DTE Energy , formerly Detroit Edison, operates a 24/7 integrated controls and technology center, providing performance visibility to help optimize 11,000 MW of generating assets for 2.1 million customers. Sumanth Makunur, lead engineer for process controls and technology and a Six Sigma black belt, says expert systems, dashboards, Web tools, process controls, sensors, and other applications are integrated to create controllable performance indicators. SmartSignal software combined with OSIsoft PI historian, for example, identifies tiny deviations and helps predict when failures will occur.

 

Martin P. Catka, who interacts with DTE Energy operators, says a critical motor would have failed in summer 2006 and cost $100,000 or more to fix (not counting replacement power) without the early diagnostic capability. Catka had to earn the trust of operators, showing them how the system works. “Operators were skeptical at first,” he admits, “but tracking equipment degradation helps make their jobs easier. Before, it was like driving without a speedometer.”

In another application...

 

Bayer CropScience worked with Innovative Controls Inc . to replace six, vintage human-machine interface systems in Bayer’s Woodbine, GA, plant that were generating mysterious process trips, data conflicts, and 10 to 20 ghost alarms daily.

 

Disparate systems complicated training and documentation and increased reliance on third-party support, says William (Clyde) Johnson, control systems engineering for Bayer CropScience.

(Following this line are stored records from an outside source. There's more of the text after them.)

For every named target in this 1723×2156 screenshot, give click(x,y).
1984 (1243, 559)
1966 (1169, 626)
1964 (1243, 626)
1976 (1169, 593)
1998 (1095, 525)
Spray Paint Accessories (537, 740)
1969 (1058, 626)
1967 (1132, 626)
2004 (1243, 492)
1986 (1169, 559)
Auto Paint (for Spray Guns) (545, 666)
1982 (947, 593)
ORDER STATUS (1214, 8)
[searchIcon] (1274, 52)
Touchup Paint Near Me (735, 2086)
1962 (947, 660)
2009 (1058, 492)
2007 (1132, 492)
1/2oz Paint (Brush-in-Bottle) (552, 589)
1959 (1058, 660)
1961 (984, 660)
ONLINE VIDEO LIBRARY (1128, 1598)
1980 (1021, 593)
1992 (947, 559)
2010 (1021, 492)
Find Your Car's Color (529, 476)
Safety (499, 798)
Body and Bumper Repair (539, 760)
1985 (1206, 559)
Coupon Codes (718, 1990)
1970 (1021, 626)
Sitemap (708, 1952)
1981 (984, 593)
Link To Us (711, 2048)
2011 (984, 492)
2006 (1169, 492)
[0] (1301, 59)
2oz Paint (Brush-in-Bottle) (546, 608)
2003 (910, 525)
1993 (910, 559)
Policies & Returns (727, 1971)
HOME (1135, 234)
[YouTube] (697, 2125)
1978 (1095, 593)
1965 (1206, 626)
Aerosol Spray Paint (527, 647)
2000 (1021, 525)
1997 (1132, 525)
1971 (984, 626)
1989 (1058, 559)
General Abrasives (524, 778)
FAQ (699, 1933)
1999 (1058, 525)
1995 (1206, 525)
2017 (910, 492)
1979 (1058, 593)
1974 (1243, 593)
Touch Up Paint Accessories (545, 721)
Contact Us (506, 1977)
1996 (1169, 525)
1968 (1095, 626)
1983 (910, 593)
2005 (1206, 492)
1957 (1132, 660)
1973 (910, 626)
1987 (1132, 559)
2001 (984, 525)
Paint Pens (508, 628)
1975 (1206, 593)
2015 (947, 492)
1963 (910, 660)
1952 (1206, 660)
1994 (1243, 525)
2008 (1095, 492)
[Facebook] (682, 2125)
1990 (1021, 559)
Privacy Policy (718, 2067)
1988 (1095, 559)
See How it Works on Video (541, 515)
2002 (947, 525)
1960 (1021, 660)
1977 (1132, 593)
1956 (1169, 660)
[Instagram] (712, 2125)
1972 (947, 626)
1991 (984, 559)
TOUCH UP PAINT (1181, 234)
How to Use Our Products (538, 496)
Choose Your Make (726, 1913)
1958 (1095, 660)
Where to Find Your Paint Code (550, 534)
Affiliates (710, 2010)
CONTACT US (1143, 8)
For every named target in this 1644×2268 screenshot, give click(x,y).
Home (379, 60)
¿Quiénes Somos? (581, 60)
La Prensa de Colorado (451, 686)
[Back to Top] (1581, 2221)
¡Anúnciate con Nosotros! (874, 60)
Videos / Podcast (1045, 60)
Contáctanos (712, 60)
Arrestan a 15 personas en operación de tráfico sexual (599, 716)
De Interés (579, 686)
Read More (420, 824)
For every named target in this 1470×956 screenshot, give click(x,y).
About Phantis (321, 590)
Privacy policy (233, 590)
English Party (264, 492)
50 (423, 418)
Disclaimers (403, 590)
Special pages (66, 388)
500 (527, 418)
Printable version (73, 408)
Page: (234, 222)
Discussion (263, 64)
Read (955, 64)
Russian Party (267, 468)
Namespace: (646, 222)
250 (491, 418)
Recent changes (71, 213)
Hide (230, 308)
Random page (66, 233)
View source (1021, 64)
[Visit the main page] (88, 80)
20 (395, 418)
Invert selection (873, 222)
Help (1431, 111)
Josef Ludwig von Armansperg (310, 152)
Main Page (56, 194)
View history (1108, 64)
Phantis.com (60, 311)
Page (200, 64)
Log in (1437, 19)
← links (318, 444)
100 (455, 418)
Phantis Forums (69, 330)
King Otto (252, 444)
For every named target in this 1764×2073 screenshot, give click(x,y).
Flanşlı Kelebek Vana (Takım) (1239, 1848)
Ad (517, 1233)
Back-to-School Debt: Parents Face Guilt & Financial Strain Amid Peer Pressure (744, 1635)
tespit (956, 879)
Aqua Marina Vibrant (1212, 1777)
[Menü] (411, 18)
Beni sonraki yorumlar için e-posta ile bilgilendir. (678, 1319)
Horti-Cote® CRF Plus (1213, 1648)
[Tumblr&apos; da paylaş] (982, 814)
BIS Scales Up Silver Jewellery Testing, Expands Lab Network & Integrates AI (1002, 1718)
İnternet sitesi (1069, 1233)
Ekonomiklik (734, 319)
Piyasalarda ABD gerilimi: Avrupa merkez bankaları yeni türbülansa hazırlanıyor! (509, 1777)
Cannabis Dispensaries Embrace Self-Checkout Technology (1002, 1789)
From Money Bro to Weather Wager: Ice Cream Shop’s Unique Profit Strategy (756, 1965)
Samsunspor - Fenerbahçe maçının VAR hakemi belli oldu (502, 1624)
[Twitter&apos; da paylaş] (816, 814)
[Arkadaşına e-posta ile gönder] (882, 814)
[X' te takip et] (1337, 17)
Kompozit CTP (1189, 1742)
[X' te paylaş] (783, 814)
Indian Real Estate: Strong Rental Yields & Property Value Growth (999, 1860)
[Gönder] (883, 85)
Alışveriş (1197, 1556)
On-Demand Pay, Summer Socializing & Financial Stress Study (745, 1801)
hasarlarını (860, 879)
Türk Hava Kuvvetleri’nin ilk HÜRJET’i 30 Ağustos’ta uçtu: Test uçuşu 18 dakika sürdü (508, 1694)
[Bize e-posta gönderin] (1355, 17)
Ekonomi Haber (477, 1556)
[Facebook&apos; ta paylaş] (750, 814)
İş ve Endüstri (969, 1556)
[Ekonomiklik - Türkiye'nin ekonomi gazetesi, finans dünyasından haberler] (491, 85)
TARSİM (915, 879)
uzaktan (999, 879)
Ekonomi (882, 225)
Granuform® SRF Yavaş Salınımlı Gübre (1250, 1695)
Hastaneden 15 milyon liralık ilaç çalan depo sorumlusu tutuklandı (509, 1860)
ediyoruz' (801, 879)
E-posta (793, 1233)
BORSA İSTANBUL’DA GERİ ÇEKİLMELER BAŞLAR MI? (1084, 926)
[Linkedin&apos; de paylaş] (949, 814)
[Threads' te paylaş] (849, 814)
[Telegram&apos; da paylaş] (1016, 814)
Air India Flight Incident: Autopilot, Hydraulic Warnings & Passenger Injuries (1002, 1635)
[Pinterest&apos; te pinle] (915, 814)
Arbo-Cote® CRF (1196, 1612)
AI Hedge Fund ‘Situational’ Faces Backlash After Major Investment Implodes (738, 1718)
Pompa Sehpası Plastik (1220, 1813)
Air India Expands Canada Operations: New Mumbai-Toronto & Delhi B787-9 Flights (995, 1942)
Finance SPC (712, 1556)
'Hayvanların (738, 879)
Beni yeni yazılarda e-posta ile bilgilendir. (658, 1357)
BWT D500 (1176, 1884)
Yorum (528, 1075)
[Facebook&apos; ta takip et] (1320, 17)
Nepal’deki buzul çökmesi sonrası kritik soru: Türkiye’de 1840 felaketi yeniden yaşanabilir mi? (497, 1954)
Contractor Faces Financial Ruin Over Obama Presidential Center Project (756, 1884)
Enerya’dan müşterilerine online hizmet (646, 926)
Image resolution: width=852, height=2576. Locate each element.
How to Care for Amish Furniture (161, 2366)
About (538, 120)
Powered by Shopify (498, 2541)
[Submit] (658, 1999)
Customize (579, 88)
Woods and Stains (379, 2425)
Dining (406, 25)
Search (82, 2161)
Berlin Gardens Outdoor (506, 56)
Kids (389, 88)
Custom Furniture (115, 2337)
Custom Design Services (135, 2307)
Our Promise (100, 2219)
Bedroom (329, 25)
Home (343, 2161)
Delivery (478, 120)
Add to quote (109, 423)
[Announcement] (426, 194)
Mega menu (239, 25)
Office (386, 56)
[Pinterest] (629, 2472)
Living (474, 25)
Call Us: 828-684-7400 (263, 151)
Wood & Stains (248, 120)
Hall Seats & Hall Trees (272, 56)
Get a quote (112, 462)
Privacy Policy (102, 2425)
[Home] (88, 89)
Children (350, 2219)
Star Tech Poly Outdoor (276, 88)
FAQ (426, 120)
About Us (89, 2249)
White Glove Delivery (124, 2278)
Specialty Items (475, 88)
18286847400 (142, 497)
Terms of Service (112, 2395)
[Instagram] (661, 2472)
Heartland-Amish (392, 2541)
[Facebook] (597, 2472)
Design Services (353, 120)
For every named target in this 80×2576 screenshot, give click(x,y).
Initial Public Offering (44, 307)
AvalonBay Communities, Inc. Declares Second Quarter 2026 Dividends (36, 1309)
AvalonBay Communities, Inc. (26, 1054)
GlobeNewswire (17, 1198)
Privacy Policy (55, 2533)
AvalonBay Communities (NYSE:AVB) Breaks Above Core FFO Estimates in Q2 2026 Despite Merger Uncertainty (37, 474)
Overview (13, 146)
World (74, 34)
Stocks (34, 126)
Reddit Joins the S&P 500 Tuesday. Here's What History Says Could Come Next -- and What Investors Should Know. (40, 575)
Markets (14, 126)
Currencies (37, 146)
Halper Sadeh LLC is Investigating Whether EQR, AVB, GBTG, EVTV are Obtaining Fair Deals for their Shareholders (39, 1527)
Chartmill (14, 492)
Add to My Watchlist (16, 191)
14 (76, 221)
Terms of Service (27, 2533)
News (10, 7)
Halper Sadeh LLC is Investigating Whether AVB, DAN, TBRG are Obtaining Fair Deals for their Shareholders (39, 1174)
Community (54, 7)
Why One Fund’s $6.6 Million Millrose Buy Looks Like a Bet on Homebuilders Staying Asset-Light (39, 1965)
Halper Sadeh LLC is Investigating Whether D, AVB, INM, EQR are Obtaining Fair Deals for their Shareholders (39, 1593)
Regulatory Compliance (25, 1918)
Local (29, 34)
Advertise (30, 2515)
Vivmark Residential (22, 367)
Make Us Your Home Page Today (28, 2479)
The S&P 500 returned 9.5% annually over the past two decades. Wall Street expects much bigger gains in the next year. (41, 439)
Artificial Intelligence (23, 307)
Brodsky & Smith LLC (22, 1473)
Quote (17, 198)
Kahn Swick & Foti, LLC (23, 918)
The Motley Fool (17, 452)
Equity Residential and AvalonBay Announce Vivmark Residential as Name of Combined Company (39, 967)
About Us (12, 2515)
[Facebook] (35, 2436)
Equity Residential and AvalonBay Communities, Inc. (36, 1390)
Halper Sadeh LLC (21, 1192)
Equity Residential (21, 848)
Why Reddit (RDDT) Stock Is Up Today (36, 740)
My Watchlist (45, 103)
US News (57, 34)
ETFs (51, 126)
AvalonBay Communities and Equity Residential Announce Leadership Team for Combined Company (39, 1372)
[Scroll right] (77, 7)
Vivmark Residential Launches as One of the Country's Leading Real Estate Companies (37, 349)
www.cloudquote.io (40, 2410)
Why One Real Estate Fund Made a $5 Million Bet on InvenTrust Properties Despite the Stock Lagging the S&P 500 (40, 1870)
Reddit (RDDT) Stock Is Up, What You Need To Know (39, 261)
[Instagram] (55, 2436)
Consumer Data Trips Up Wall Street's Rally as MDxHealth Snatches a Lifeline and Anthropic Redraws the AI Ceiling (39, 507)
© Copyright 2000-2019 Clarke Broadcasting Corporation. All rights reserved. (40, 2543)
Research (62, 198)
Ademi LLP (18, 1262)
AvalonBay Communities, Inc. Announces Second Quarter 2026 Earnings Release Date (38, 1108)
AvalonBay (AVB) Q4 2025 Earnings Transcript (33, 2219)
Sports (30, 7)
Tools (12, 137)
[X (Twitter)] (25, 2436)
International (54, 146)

In addition, limited flexibility made batch restarts difficult. Integration of a new Siemens Simatic Batch PCS7 system and new hardware enabled consistent improvement in average production by two batches, faster start-ups, and the freeing up of two maintenance persons, among other benefits.

 

“We’ll beat a four-to-five-year estimated payback by at least a couple of years,” Johnson says.

 

How much smarter is higher throughput and an extra $100,000?